Nevertheless, she could have pardoned this language as an eccentricity if, in the dimness of the parson's hall, he hadn't taken her in his arms and kissed her. This possibility was something she forgot when she followed him up the rectory's brownstone steps. For the inadvertence she blamed herself the more, since, throughout the winter, she had never once lost sight of it. Whenever he had proposed to her, the advantages of marrying so much money had been offset by her terror at his "pawing her about." With no high-flown ideas as to virtue, Jennie would have fought like a wildcat for her virginity of mind and body till ready of her own free will to give them up. And here she had sold herself to Bob Collingham, a man whose touch made her shrink.
"I can't live with you!" she had cried, as she tore herself from his embrace.
And poor Bob had been reasonable again.
"Of course not, Jennie darling—not yet. When I come back—"
She hadn't let him finish. She had dashed through the door and down the steps, so that he had some ado to keep up with her.... Even then, if he had only dragged her away and been a cave man....
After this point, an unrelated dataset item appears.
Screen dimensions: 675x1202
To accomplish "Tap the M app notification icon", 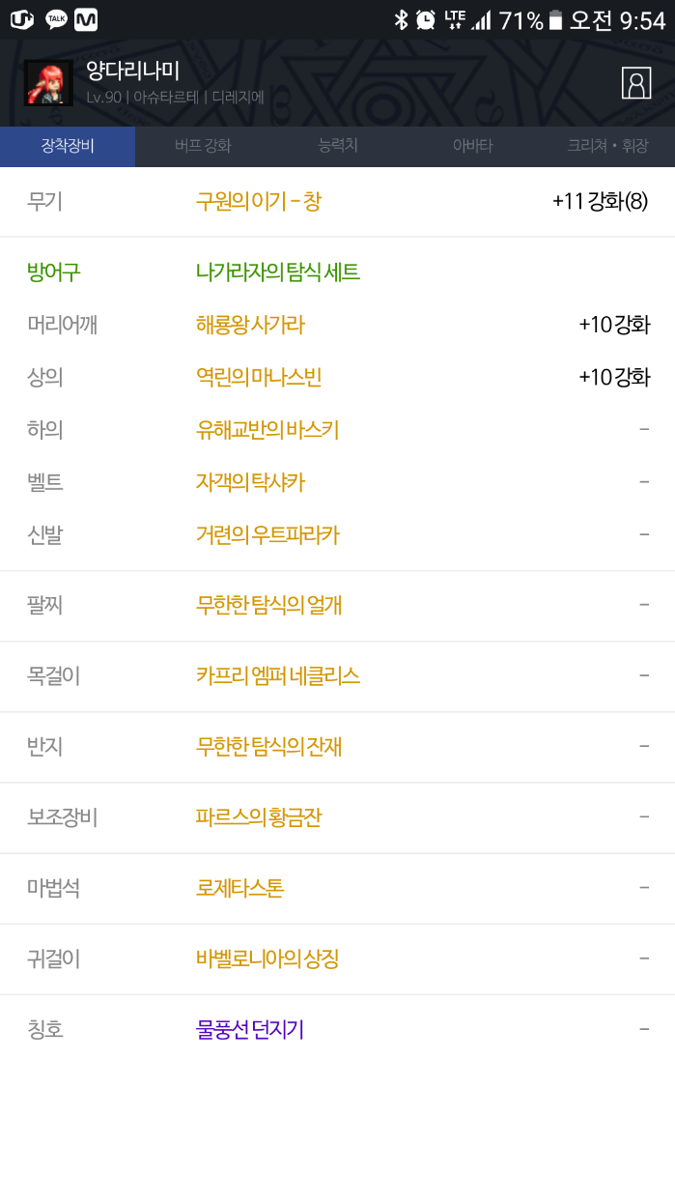I will [x=86, y=19].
And the evening at home had been one of the oddest she had ever spent under her father's roof. Everyone was so queer—or else she was queer herself. Gussie and Gladys, reconciled after their squabble, had both been in high spirits, and Teddy almost hysterical. He gave imitations of the men with whom he worked most closely at the bank, of Fred Inglis, of Mrs. Inglis, of Dolly, Addie, and Sadie Inglis, which made everyone feel that a great actor was being lost to the stage; but on top of these exhibitions he would fall into spells of profound reverie. The father had been apathetic, but he was always apathetic now; the mother, on the other hand, more serene than usual. More than usual, too, her eyes applauded Teddy's high spirits with a quiet, adoring smile. Altogether, the supper had been a merry one, and yet, to Jennie's thinking, merry with a mysterious note in the merriment—a note which perhaps only Pansy's intuitions could have really understood.
But sitting on the edge of her bed in the morning, she saw a ray of hope. There was divorce. Marriage wasn't the irreparable thing which their family traditions assumed it to be. As a tolerably diligent reader of the personal items in the papers, Jennie had more than once read of divorces granted to young couples who had parted at the church door. Naturally, she shrank from the fuss it would involve, but better the fuss than....
Having got up, for the reason that she couldn't stay in bed, she dressed slowly, because none of the family was as yet astir. She would surprise her mother by lighting the gas range and making the coffee before anyone came down. Thus it happened that she saw the postman crossing the street with a letter in his hand. Though letters were not rare in the family, they were rare enough to make the arrival of one an incident. She went to the door to take it from the postman's hand. Seeing it addressed to Miss Follett and bearing the postmark "Marillo," her knees trembled under her.
Having read what Mrs. Collingham had written, Jennie's first thought was that her early rising enabled her to keep this missive secret. What it could portend was beyond her surmise. It was not unfriendly, but neither was it cordial. It took the guarded tone, she thought, of a woman who meant to see her face to face before being willing to commit herself. As success on meeting people face to face had mostly been Jennie's portion, she was not so much afraid of the test as of what it might bring afterward.